Figure 5. LXA₄ and LXB₄ have direct neuroprotective activities.

(A) Treatment of HT22 neuronal cells with LXA₄ or LXB₄ significantly protected them from metabolic insult in a dose-dependent manner up to 500 nM (n = 3). (B) No protective activity was observed by treatment with up to 1 μM of the related molecules 15-HETE or RvD2 (n = 3). (C) LXB₄ protective activity at 500 nM was not blocked by treatment with increasing μM concentrations of WRW4 or the GPR18 antagonist O-1918 (n = 3). (D) MitoTracker red signal indicates protection from increased membrane potential with LXB₄ treatment (n = 3) (E) Primary RGCs labeled with β3-tubulin extend an extensive network of neurites that disintegrate dramatically after 24 hours of 30 μM PQ. Intact neurites are significantly maintained by 1 μM LXB₄, but not LXA₄ or RvD2. (F) RGC survival following oxidative stress demonstrates significant rescue with treatment by LXA₄ or LXB₄ (n = 3). (G) RGC neurite degeneration following PQ challenge was significantly rescued by LXB₄, but not LXA₄ or RvD2 (n = 3). (H) Primary cortical neurons demonstrate a similar protective effect for LXB₄ (n = 5). Scale bar: 20 μm. *P < 0.05; **P < 0.01. Bars represent SEM. Statistical analyses were performed by 1-way ANOVA with TUKEY post-hoc test.

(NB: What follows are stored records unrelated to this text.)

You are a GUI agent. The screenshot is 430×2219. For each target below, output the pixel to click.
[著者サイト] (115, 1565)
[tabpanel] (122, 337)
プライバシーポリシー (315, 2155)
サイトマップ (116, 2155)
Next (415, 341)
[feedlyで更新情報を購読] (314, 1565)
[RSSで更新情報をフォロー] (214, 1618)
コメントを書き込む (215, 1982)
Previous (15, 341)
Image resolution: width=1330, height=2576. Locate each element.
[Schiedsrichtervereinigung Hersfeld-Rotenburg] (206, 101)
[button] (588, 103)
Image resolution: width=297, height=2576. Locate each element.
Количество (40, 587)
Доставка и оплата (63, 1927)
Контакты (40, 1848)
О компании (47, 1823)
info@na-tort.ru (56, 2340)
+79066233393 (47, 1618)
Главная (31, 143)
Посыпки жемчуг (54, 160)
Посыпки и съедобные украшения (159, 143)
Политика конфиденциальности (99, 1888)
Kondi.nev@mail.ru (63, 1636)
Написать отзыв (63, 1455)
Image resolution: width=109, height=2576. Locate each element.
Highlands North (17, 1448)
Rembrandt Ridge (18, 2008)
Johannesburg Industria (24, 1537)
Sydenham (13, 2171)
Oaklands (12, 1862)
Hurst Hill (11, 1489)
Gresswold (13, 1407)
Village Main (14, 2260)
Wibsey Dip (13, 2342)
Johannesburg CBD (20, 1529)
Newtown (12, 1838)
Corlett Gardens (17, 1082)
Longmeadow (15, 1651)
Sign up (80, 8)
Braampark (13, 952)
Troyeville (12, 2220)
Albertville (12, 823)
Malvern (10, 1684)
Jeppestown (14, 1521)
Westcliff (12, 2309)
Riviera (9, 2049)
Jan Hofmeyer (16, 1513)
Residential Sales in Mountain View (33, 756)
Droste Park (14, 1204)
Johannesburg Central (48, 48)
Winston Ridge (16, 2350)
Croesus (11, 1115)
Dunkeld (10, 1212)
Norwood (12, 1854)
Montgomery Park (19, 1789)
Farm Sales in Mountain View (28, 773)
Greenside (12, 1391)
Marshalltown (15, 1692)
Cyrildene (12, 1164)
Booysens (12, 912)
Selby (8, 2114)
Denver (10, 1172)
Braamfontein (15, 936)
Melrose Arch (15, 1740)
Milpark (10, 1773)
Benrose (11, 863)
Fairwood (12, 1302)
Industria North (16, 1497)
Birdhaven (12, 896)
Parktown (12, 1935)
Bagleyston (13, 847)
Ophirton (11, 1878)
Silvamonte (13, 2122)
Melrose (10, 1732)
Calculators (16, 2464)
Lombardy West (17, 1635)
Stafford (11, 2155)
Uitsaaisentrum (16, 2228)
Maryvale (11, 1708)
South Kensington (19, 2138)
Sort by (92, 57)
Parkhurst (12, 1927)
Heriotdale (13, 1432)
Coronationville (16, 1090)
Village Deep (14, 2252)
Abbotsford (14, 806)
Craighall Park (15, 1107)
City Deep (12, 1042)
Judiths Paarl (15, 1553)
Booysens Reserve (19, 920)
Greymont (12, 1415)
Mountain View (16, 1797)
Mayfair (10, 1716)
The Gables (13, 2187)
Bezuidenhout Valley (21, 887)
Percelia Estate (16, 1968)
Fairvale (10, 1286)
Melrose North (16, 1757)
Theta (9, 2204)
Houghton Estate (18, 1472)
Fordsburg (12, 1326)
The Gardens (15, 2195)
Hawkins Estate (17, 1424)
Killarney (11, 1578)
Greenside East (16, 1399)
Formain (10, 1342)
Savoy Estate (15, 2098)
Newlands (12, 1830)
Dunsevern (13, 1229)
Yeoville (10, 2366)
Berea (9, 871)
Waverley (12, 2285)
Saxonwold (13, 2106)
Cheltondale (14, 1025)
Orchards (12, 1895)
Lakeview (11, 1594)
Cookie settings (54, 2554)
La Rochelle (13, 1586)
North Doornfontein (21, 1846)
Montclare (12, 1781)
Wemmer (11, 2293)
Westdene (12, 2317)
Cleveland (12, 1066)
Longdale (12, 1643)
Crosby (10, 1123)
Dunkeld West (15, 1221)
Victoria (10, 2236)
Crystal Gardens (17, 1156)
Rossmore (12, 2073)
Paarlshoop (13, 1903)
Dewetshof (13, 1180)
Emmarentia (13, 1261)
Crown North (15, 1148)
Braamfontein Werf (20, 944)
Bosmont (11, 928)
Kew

Figure 6. Therapeutic LXB₄ protects RGC function and survival following glaucomatous injury.

(A) Experimental schematic showing ERG and OCT readings every 4 weeks following suture-induced IOP elevation. LXB₄ administration started at week 8, and retinal flatmounting and RGC counting were performed at week 15. q.a.d., every other day. (B) Average waveforms with an intensity of –4.60 log cd.s.m^–2 for RGC (pSTR) responses at week 15 for LXB₄ and vehicle groups and (C) relative change in RGC function across 15 weeks. Starting at week 12, there was significant and increasing rescue of RGC response in LXB₄-treated eyes compared with vehicle (n = 8 per group). (D) RNFL thickness was monitored by OCT across 15 weeks, comparing sutured to control eyes in LXB₄- and vehicle-treated groups. (E) RNFL loss is significantly reduced in the LXB₄ group compared with vehicle at week 15 (n = 8). (F) Representative retinal flatmounts stained for BRN3a after 15 weeks of elevated IOP compared with contralateral control eyes from LXB₄- or vehicle-treated animals. Original magnification: ×20. (G) Quantification of RGC density shows significant rescue of RGC loss by LXB₄ treatment in central and peripheral retinas compared with vehicle (n = 8). *P < 0.05; **P < 0.01; ***P < 0.005. Bars represent SEM. Shaded area indicates the treatment period (A, C, and E). Statistical values were analyzed by 2-way ANOVA with Bonferroni post-hoc test (C–E) and by t test (G).